Collected data:
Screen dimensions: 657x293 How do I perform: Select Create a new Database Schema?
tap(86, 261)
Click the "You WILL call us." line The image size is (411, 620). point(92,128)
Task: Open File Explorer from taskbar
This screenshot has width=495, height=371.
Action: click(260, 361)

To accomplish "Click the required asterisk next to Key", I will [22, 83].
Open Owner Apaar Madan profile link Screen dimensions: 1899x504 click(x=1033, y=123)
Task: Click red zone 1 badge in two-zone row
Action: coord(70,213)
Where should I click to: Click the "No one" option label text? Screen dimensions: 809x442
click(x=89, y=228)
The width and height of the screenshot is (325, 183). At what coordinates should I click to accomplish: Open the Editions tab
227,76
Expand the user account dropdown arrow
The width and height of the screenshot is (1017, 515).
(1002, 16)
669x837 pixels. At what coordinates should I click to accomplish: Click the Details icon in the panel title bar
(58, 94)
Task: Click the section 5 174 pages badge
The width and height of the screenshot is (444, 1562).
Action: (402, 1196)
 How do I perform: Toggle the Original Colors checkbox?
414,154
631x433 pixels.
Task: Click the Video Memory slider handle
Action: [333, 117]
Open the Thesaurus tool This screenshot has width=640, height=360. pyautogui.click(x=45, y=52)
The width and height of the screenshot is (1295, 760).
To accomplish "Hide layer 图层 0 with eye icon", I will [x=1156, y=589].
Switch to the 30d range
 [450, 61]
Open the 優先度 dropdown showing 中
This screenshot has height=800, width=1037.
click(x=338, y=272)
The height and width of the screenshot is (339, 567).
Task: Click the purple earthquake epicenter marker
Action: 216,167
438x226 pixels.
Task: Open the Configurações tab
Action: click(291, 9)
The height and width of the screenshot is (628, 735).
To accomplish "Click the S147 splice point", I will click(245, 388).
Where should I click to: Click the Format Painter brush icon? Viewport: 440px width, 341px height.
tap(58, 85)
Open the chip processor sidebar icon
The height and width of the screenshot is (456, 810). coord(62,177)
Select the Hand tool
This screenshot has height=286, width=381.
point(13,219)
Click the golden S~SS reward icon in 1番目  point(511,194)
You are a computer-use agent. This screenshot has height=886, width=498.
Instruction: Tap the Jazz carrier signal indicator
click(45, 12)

* Try it: What is needed here is every record above, repeated exactly.

* Solution to this task:
Screen dimensions: 657x293 How do I perform: Select Create a new Database Schema?
tap(86, 261)
Click the "You WILL call us." line The image size is (411, 620). point(92,128)
Task: Open File Explorer from taskbar
This screenshot has width=495, height=371.
Action: click(260, 361)

To accomplish "Click the required asterisk next to Key", I will [22, 83].
Open Owner Apaar Madan profile link Screen dimensions: 1899x504 click(x=1033, y=123)
Task: Click red zone 1 badge in two-zone row
Action: coord(70,213)
Where should I click to: Click the "No one" option label text? Screen dimensions: 809x442
click(x=89, y=228)
The width and height of the screenshot is (325, 183). At what coordinates should I click to accomplish: Open the Editions tab
227,76
Expand the user account dropdown arrow
The width and height of the screenshot is (1017, 515).
(1002, 16)
669x837 pixels. At what coordinates should I click to accomplish: Click the Details icon in the panel title bar
(58, 94)
Task: Click the section 5 174 pages badge
The width and height of the screenshot is (444, 1562).
Action: (402, 1196)
 How do I perform: Toggle the Original Colors checkbox?
414,154
631x433 pixels.
Task: Click the Video Memory slider handle
Action: [333, 117]
Open the Thesaurus tool This screenshot has width=640, height=360. pyautogui.click(x=45, y=52)
The width and height of the screenshot is (1295, 760).
To accomplish "Hide layer 图层 0 with eye icon", I will [x=1156, y=589].
Switch to the 30d range
 [450, 61]
Open the 優先度 dropdown showing 中
This screenshot has height=800, width=1037.
click(x=338, y=272)
The height and width of the screenshot is (339, 567).
Task: Click the purple earthquake epicenter marker
Action: 216,167
438x226 pixels.
Task: Open the Configurações tab
Action: click(291, 9)
The height and width of the screenshot is (628, 735).
To accomplish "Click the S147 splice point", I will click(245, 388).
Where should I click to: Click the Format Painter brush icon? Viewport: 440px width, 341px height.
tap(58, 85)
Open the chip processor sidebar icon
The height and width of the screenshot is (456, 810). coord(62,177)
Select the Hand tool
This screenshot has height=286, width=381.
point(13,219)
Click the golden S~SS reward icon in 1番目  point(511,194)
You are a computer-use agent. This screenshot has height=886, width=498.
Instruction: Tap the Jazz carrier signal indicator
click(45, 12)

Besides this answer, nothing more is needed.